Zooming into pi-stacked manifolds of nucleobases: ionized states of dimethylated uracil dimers.

The electronic structure of 1,3-dimethyluracil and its dimer is characterized by ab initio calculations. The methylation eliminates the H-bonded isomers and allows one to focus on the pi-stacked manifold. In the neutral species, methylation increases the binding energy by 3-4 kcal/mol and reduces the lowest ionization energy (IE) by 0.6 eV. Other valence IEs are also red-shifted and the relative state ordering is the same as in uracil; however, the magnitude of the effect varies from 0.37 to 0.86 eV. The largest shifts are observed for the states with large contributions from lone pairs of nitrogens, which are primary substitution sites. The effect of stacking interactions on IEs is similar in methylated and non-methylated dimers: the lowest IE is red-shifted by 0.37 and 0.35 eV relative to the respective monomers.
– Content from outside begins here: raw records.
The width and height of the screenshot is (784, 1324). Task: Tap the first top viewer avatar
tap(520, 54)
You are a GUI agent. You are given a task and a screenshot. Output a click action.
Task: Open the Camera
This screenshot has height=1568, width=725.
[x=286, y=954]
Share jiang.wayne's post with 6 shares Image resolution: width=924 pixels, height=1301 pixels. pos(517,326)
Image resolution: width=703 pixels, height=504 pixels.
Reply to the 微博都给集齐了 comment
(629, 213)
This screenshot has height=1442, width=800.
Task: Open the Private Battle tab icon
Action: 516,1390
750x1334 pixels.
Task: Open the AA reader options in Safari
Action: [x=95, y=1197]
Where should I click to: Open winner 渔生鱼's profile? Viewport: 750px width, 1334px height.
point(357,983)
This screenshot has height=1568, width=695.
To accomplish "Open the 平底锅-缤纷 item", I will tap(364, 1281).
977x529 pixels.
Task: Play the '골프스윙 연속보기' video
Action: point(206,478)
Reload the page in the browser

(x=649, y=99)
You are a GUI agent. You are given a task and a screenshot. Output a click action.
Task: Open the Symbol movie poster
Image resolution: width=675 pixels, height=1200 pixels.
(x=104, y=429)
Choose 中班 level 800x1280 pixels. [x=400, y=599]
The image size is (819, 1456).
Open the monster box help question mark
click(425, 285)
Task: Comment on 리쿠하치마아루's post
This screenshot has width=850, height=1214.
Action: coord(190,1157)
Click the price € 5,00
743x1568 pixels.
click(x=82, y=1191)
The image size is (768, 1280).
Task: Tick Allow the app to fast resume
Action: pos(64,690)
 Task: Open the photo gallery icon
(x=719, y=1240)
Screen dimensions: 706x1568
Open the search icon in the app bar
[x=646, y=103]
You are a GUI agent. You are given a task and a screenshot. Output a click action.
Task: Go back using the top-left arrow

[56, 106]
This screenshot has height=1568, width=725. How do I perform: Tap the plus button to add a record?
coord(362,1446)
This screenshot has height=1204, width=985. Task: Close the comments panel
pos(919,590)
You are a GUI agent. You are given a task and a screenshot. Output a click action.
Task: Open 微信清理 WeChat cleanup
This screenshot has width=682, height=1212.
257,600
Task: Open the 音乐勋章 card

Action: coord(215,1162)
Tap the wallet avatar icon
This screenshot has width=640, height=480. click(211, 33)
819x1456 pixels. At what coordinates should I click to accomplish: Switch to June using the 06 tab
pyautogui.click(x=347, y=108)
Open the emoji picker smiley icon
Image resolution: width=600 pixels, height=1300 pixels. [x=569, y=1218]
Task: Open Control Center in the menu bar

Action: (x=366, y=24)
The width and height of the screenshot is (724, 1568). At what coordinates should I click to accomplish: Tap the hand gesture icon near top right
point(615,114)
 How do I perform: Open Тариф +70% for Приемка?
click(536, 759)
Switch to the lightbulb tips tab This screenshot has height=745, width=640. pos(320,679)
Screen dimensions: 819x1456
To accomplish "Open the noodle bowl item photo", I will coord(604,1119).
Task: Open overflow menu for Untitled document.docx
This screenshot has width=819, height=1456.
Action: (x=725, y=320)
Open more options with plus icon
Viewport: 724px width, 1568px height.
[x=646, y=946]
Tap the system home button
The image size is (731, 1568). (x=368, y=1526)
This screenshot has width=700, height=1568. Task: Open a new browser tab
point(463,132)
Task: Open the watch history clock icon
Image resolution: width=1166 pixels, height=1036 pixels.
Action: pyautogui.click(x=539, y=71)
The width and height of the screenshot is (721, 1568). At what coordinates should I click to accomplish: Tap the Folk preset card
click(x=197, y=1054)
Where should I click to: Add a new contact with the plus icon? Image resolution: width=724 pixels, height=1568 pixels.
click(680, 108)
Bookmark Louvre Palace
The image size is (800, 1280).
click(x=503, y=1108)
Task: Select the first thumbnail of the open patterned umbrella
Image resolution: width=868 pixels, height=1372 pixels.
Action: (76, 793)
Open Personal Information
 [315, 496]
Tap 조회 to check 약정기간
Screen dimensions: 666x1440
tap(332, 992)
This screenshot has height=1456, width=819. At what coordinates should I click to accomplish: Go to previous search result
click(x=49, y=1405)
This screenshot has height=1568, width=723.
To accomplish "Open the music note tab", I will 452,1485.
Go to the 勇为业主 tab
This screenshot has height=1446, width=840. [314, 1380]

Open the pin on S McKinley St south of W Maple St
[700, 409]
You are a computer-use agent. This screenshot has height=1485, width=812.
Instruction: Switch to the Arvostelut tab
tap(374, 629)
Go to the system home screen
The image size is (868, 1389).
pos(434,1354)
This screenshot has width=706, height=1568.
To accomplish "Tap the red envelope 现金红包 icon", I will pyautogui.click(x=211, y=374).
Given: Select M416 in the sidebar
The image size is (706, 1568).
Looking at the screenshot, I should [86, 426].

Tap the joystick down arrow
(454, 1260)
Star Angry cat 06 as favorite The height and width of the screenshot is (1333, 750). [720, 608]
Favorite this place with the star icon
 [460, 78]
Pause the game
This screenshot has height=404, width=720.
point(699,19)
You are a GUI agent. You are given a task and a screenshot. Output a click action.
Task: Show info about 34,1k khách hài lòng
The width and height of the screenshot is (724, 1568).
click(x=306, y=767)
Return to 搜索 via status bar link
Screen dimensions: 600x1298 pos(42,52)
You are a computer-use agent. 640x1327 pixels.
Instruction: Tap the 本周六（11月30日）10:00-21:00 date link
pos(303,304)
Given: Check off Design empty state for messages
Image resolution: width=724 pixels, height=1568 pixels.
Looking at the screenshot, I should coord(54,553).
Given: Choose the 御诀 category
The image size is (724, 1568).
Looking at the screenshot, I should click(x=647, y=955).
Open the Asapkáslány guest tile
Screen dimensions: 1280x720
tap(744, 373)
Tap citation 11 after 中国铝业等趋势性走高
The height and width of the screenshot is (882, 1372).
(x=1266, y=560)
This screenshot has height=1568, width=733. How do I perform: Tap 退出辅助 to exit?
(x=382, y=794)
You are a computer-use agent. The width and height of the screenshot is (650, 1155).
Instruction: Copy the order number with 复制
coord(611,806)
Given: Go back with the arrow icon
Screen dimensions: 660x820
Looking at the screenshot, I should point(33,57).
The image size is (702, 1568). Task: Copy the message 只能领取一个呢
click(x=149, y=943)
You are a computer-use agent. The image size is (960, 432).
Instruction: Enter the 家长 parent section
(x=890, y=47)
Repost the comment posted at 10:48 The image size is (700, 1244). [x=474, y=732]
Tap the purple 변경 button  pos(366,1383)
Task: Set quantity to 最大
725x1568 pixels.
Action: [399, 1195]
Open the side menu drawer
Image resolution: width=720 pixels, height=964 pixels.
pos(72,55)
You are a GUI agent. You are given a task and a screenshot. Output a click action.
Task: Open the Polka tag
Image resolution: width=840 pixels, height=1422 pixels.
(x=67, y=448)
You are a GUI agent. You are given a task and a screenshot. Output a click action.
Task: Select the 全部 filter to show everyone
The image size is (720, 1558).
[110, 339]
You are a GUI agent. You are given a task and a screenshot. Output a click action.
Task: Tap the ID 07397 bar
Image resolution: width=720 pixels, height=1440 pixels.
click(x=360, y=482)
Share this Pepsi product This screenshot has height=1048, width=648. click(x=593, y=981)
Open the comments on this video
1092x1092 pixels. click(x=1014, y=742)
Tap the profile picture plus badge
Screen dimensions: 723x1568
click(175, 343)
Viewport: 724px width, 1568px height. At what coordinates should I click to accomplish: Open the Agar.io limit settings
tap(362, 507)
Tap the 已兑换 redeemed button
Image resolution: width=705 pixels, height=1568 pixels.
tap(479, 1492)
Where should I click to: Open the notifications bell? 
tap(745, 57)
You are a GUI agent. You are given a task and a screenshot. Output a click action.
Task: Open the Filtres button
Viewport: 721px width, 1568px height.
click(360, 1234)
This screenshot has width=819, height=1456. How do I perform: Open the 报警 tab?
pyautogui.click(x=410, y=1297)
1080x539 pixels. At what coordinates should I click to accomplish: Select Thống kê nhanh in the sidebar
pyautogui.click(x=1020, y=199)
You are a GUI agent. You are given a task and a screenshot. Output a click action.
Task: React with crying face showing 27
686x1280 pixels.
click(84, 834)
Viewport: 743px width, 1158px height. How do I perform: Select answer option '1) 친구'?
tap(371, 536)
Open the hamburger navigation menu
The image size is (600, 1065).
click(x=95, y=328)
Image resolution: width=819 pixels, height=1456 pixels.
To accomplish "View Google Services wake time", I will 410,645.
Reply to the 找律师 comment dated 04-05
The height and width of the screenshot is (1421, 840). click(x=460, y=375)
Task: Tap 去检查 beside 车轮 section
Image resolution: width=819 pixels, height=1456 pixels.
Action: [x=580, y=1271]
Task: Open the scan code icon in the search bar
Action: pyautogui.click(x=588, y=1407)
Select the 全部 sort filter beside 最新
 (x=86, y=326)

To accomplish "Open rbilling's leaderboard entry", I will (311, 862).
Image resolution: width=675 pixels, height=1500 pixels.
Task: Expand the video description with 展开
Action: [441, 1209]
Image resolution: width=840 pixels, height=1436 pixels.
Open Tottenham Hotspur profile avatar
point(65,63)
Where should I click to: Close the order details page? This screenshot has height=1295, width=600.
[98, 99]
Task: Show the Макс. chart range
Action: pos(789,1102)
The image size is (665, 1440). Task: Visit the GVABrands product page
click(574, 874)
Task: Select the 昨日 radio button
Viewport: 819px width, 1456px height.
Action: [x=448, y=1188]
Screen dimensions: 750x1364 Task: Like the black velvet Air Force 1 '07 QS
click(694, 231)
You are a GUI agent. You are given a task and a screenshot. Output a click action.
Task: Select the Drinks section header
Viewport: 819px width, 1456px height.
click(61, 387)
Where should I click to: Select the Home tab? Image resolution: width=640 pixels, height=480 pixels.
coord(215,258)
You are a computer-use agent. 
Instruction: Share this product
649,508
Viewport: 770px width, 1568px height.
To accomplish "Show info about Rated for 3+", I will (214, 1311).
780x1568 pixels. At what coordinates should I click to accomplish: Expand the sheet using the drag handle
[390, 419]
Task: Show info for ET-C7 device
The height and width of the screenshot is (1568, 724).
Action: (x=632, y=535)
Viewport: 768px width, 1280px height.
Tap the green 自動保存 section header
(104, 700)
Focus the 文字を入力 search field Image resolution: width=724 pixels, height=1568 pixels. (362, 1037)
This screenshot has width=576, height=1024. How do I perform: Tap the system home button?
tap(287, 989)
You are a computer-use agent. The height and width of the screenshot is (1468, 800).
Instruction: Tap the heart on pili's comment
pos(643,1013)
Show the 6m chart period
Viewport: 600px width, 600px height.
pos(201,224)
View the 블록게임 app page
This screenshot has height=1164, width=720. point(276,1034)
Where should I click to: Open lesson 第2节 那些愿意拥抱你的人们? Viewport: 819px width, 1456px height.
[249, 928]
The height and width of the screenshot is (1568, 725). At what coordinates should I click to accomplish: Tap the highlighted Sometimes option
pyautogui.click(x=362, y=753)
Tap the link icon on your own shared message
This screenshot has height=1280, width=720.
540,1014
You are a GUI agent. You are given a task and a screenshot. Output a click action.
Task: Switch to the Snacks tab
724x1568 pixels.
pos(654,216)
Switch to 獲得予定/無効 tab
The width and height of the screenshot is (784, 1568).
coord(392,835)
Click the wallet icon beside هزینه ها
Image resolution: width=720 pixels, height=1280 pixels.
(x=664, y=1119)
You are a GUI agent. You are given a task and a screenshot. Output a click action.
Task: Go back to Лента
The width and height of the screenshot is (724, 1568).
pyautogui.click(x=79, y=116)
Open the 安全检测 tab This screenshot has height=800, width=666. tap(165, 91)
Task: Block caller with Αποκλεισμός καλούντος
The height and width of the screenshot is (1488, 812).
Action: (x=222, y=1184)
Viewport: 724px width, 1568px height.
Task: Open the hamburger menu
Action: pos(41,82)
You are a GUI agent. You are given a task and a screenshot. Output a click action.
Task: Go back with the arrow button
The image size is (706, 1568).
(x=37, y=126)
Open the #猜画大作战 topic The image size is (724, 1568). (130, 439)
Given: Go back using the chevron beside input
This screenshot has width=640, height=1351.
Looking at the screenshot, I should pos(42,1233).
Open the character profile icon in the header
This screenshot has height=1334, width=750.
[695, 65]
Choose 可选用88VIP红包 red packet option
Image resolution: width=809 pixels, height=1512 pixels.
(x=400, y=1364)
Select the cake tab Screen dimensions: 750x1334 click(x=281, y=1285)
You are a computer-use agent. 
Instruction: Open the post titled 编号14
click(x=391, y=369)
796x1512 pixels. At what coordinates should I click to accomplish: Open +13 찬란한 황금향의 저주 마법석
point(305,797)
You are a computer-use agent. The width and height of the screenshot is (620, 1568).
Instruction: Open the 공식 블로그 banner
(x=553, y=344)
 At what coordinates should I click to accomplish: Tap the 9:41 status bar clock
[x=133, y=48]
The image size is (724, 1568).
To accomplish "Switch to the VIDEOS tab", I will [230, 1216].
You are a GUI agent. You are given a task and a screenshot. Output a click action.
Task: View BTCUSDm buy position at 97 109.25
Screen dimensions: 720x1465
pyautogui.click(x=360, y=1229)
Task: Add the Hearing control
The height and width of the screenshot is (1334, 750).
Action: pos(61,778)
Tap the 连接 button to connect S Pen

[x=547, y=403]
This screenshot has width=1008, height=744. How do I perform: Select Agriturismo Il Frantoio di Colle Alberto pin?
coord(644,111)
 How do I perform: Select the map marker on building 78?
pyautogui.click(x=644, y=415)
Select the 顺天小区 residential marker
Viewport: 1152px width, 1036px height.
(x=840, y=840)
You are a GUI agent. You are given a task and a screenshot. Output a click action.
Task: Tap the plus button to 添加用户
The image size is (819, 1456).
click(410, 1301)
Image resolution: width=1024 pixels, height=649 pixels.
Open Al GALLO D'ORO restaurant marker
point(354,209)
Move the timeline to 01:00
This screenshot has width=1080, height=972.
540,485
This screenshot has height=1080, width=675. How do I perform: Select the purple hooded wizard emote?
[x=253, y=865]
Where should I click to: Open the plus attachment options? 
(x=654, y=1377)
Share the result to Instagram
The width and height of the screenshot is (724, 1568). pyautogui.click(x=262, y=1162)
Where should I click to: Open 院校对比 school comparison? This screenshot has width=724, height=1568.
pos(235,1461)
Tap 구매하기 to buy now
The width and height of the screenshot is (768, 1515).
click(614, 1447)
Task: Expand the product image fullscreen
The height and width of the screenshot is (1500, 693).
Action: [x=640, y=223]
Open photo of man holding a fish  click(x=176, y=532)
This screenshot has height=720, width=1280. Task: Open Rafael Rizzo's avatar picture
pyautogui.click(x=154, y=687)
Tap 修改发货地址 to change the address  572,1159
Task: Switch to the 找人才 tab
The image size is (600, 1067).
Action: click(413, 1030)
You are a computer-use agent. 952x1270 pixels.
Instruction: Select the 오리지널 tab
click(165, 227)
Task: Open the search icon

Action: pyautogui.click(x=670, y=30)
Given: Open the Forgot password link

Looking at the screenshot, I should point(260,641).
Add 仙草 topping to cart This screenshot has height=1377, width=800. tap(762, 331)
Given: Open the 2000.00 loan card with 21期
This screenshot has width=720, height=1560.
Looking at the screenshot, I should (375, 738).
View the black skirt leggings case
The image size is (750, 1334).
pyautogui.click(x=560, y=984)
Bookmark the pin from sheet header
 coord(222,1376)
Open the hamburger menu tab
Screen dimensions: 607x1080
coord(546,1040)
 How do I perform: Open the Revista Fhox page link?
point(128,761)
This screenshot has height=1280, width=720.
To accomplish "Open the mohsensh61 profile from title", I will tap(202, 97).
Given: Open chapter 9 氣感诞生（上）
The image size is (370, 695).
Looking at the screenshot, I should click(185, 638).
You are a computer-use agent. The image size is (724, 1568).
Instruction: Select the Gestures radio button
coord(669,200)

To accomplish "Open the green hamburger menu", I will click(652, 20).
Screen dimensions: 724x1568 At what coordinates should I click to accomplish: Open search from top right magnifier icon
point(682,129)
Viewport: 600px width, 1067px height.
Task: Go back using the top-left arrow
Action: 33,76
The splittings between other pairs of dimer states derived from the in-phase and out-of-phase combinations of the monomers' states are also similar to non-methylated uracil dimers, except for the states that include a large weight of nitrogen lone pairs. Because of the nonuniform effect on both monomers' levels and the shifts, the relative order of the ionized states in the dimer changes, relative to that of the non-methylated uracil dimer. The ionized stacked isomers show two different relaxation patterns--several isomers form structures with the delocalized hole stabilized by the orbital overlap, whereas others relax to the structures with the localized hole stabilized by electrostatic interactions. Electronic spectra of the ionized species at the neutral and cation geometries are presented and discussed.